Growth inhibition and induction of apoptosis by 2-deoxy-D-glucose in human squamous carcinoma cell lines

Tumors are generally associated with increased glucose utilization and glycolytic energy (ATP) production, which has been considered as a target for developing primary and adjuvant therapies. The relationship between glucoprivation induced by glucose withdrawal or the glycolytic inhibitor 2-deoxy-D-glucose (2-DG) and growth inhibition as well as cell death has not been completely understood. In the present studies, effects of 2-DG on the proliferation and cell death have been investigated in four human squamous carcinoma cell lines (4451, 4197, OCT-1 and OCT-2) differing in their biological behaviour.

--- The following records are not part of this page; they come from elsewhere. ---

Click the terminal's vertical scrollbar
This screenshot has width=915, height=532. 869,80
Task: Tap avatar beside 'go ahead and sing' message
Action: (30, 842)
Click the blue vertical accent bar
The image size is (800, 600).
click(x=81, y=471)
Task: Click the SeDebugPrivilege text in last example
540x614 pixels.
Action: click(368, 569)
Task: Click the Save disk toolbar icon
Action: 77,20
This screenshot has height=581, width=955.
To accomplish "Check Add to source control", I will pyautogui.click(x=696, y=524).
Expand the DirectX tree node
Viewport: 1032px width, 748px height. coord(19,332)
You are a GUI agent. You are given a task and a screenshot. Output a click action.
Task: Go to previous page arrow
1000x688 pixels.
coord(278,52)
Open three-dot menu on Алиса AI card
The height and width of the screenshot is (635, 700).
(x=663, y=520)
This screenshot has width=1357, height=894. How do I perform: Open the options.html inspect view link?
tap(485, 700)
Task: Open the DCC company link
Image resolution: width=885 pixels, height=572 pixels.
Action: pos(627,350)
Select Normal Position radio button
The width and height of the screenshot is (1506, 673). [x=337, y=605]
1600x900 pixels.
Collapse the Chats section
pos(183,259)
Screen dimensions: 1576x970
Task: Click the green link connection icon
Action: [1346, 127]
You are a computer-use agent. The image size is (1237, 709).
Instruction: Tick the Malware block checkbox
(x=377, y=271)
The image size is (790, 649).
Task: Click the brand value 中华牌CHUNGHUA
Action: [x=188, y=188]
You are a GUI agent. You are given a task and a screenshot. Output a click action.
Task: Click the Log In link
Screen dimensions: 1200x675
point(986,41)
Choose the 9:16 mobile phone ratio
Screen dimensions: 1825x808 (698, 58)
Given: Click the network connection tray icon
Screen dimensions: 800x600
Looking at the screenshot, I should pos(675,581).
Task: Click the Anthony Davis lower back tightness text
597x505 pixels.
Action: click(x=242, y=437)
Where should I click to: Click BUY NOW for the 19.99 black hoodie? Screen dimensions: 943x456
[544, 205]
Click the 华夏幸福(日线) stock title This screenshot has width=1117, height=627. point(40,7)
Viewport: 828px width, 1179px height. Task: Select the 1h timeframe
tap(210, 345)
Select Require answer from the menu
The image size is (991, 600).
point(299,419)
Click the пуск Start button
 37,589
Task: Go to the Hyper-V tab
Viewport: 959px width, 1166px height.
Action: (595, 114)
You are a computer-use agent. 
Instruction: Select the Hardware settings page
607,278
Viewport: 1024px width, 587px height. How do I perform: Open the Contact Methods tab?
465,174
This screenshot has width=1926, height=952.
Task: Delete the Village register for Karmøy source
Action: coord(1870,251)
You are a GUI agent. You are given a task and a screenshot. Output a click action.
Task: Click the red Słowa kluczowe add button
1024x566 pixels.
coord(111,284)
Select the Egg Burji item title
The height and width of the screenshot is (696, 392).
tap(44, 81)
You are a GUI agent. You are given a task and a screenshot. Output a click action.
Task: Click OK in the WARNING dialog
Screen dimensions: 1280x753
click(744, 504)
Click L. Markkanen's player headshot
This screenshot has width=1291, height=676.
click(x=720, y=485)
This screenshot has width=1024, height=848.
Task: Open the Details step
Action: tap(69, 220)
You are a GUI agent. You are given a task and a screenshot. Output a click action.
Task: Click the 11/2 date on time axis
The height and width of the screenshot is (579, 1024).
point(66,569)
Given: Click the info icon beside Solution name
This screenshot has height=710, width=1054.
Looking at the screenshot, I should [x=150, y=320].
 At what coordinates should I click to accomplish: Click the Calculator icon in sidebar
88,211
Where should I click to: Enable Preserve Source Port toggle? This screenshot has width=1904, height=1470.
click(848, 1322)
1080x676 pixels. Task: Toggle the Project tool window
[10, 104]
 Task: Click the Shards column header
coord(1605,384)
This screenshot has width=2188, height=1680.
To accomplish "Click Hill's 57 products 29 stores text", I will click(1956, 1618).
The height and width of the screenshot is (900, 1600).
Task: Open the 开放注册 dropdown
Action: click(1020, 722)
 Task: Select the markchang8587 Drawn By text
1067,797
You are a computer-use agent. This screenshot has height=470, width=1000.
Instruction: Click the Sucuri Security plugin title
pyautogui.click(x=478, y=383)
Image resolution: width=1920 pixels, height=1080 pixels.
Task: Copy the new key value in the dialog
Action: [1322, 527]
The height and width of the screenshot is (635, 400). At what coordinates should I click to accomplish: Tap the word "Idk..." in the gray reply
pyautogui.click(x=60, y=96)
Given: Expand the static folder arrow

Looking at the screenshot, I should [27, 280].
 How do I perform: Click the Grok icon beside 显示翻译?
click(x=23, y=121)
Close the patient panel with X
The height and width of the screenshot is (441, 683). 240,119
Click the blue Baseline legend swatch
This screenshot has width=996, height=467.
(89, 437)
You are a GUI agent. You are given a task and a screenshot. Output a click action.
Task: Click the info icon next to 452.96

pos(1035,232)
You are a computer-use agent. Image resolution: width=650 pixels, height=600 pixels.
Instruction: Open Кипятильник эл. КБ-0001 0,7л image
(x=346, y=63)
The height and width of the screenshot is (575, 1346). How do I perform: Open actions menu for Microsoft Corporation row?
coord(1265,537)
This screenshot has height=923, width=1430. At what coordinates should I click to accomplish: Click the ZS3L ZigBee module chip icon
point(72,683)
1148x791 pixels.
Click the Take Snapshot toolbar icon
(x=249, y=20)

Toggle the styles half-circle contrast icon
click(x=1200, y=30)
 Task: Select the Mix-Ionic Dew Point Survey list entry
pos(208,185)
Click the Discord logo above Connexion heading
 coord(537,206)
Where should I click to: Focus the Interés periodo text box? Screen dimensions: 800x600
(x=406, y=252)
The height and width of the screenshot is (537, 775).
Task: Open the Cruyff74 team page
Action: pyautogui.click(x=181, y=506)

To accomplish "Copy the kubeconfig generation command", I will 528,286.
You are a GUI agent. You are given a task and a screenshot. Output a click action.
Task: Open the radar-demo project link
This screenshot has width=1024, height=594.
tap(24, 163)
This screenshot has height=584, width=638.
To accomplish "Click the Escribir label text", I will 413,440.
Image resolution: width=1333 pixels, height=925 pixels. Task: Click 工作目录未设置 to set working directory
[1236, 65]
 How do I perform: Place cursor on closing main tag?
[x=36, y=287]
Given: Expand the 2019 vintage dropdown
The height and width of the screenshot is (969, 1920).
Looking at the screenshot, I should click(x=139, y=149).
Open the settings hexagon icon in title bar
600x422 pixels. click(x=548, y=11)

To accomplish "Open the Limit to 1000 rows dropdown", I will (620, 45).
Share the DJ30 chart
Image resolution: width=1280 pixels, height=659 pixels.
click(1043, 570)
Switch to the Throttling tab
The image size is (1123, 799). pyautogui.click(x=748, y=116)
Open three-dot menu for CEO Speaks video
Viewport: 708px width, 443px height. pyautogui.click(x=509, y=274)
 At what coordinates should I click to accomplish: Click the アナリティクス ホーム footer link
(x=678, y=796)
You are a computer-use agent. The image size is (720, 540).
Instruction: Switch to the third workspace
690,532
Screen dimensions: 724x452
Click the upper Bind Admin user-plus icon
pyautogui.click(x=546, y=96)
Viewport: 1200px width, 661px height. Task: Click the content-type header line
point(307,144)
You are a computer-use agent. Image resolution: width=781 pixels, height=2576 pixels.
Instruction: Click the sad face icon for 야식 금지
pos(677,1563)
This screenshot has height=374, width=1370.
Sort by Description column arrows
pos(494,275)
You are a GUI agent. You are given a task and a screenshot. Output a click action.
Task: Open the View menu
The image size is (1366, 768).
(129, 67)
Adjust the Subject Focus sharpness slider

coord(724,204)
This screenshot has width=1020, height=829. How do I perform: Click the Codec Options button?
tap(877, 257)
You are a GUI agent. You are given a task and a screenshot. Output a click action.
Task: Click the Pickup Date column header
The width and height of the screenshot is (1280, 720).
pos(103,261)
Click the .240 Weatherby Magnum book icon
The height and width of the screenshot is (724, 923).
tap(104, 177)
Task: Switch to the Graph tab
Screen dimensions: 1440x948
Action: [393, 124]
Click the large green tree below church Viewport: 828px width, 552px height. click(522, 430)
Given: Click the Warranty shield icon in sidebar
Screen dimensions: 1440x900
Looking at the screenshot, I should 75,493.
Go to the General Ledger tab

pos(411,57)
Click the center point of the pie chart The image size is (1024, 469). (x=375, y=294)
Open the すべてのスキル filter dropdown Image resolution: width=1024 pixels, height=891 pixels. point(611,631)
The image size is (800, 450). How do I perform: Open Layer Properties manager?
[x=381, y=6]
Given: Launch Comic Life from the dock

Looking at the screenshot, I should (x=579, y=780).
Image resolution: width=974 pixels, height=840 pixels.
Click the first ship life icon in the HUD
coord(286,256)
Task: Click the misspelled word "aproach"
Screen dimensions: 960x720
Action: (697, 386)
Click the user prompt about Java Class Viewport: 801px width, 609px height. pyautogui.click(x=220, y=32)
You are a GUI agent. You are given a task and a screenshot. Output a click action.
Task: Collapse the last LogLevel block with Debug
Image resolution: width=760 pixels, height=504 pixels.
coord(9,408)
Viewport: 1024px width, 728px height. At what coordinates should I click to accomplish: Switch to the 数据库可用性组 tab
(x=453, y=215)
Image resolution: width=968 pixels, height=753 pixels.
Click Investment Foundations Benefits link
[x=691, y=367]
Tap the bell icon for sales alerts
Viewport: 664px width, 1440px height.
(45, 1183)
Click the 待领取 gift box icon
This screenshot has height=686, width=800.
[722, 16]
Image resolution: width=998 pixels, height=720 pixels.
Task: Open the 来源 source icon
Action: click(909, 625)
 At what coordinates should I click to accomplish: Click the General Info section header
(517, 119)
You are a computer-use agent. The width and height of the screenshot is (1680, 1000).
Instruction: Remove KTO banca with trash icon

Incubation of exponentially growing cells with 2-DG (5 mM; equimolar with glucose) elicited a heterogeneous response among the cell lines with profound growth inhibition and cell death in 4197 (carrying a wild type p53 gene) and OCT-2 cells, while a transient growth delay was observed in OCT-1. No significant effects were observed in 4451 cells (carrying a mutated p53 gene) under these conditions. Further analysis clearly revealed that cell death in 4197 and OCT-2 cells were mainly due to the induction of apoptosis by 2-DG in these cells, but did not correlate either with the endogenous levels of pro and anti-apoptotic proteins Bax and Bcl2 or c-myc as reported earlier. These results support the proposition that inhibition of glucose metabolism could result in both cytostatic as well as cytotoxic effects that could vary among different tumors of similar origin. Further the cytotoxicity induced by 2-DG mainly arise on account of the induction of apoptosis, which may involve multiple mechanisms.